**WHAT IS REQUIRED:**
In the listing that follows, the range to quote begins at the line that has "Click the Customs value input field" and ends after the line that has "Task: Open the"; quote it verbatim and add nothing.

**INPUT MATERIAL:**
=== Section Start ===

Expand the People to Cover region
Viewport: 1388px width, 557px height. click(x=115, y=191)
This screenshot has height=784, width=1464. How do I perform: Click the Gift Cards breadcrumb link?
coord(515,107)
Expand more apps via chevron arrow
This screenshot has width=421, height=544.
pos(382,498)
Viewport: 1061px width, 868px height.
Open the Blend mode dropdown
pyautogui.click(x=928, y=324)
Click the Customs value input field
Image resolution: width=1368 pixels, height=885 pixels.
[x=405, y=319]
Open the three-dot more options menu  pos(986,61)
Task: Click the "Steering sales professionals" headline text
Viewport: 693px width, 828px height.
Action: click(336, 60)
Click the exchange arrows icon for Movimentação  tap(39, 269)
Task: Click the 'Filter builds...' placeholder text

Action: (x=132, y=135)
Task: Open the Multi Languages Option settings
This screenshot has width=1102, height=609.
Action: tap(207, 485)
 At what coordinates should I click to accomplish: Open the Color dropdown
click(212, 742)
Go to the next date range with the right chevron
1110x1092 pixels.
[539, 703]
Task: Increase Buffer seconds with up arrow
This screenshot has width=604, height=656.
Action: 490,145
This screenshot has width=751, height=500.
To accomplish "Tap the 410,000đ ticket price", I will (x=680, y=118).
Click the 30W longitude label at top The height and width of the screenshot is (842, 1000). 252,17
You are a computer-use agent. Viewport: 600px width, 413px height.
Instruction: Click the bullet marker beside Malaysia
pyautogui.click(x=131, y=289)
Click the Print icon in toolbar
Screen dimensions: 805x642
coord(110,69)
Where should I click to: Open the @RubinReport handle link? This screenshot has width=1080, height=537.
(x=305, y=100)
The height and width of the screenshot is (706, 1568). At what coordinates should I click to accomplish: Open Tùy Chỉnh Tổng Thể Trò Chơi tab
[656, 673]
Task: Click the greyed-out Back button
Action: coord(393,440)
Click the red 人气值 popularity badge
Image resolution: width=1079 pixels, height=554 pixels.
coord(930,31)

=== Section End ===

**WRITTEN RESPONSE:**
Click the Customs value input field
Image resolution: width=1368 pixels, height=885 pixels.
[x=405, y=319]
Open the three-dot more options menu  pos(986,61)
Task: Click the "Steering sales professionals" headline text
Viewport: 693px width, 828px height.
Action: click(336, 60)
Click the exchange arrows icon for Movimentação  tap(39, 269)
Task: Click the 'Filter builds...' placeholder text

Action: (x=132, y=135)
Task: Open the Multi Languages Option settings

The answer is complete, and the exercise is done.